C. The Trial Court Grants a Motion by Binder and KBSI for Summary Judgment
Binder and KBSI moved for summary judgment or, in the alternative, for summary adjudication on each of Straiton's four remaining causes of action (breach of oral contract, money had and received, accounting, and voidable transfer). Binder stated in his supporting declaration that neither he "personally" nor any "fictitious business" of his had "marketed, offered for sale, or sold any jewelry" since August 31, 2014 and that therefore neither he nor any fictitious business of his ever "earned, received, made, or otherwise generated any such revenues, income, or profit during this period of time." Binder also stated that KBSI "has never been a party to any contract with Straiton and that "in fact was not in existence" in 2002. Finally, Binder stated he never commingled any assets with KBSI or transferred assets to KBSI "without adequate consideration."
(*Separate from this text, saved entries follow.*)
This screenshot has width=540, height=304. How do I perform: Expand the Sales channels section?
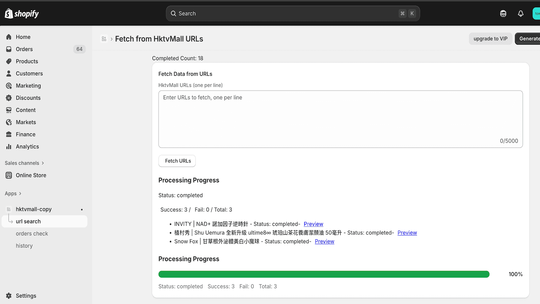coord(24,163)
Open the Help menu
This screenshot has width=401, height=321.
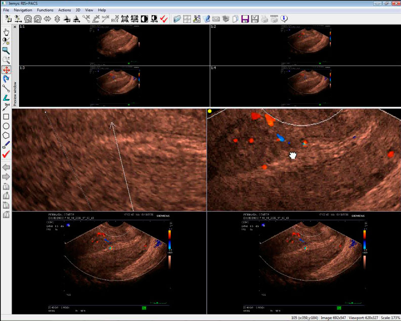pos(102,10)
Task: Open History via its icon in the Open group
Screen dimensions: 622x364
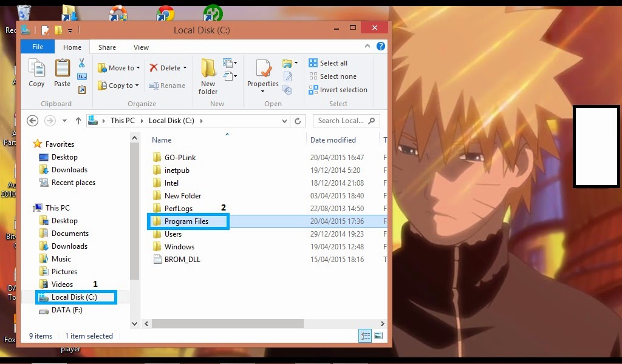Action: tap(287, 90)
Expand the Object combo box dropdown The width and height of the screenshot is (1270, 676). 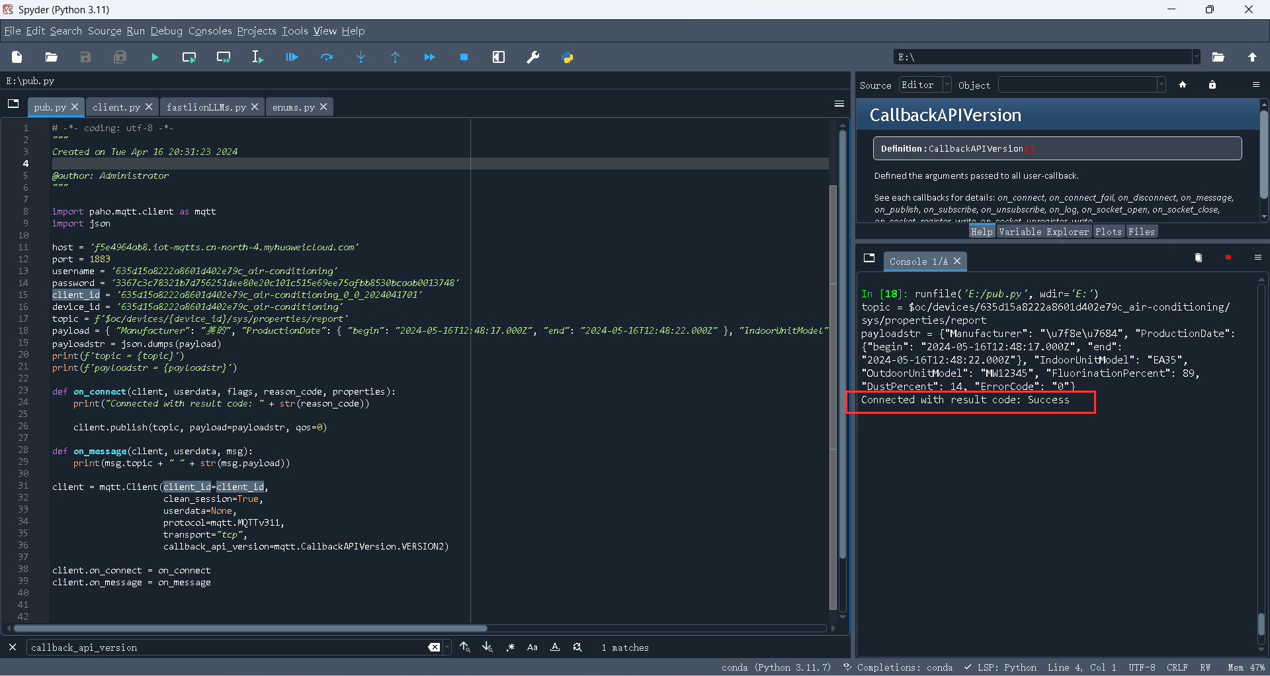click(x=1161, y=85)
Binder argued that, for all of Straiton's remaining causes of action, there were no triable issues of fact on the element of damages because the two-year statute of limitations barred claims for damages before 2016. Citing his declaration, Binder asserted that, because he ("in his individual capacity and/or as a fictitious business (d/b/a)") did not sell any jewelry after August 31, 2014, he (ditto) did not earn any revenues, income, or profit during "the applicable limitations period." Thus, Binder argued, Straiton could not establish "any ascertainable damages during the applicable limitations period, an essential element to his claims."
KBSI argued that it "has never been a party to any contract with Straiton" and that the court in Postal Instant Press, Inc. v. Kaswa Corp. (2008) 162 Cal.App.4th 1510, 1513 (Postal Instant Press) rejected the alter ego doctrine known as "reverse piercing," which allows a creditor to reach corporate assets to satisfy claims against an individual shareholder. KBSI also argued that, even if the court decided to apply the doctrine of reverse piercing, Straiton did not "satisfy its basic elements" because he did not present any evidence of undercapitalization, commingling of assets, or transfer of assets without adequate consideration.
Straiton opposed the motion, arguing that there was "no question that damages exist" because the "King Baby jewelry business" sold "millions of dollars of jewelry annually," that Straiton was "entitled to his share," and that "the assignment and transfer" of the jewelry business to KBSI did not "eliminate the contractual obligation to pay Straiton 12% of the revenue from the business." Citing cases distinguishing Postal Instant Press, supra, 162 Cal.App.4th 1510, Straiton argued Binder did not submit facts disproving he was the alter ego of KBSI. Straiton asserted that, because Binder and KBSI did not "factually overcome" the allegation there was a unity of interest between the two entities, KBSI should be held liable for the acts of Binder. Finally, Straiton argued that the statute of limitations did not bar his fifth cause of action for voidable transfer and that Binder and KBSI did not provide evidence Binder transferred the King Baby trademark to KBSI for adequate consideration. In addition to his declaration, Straiton submitted the declaration of Tanya Pontep, a certified public accountant, who stated that she reviewed an "incomplete general ledger" of KBSI and that, without examining "source documents," her ability "to uncover misuse[ ] of corporate assets or comingling [was] severely limited." With these disclaimers, Pontep said she found "multiple large sums of payments" that appeared "to be personal in nature."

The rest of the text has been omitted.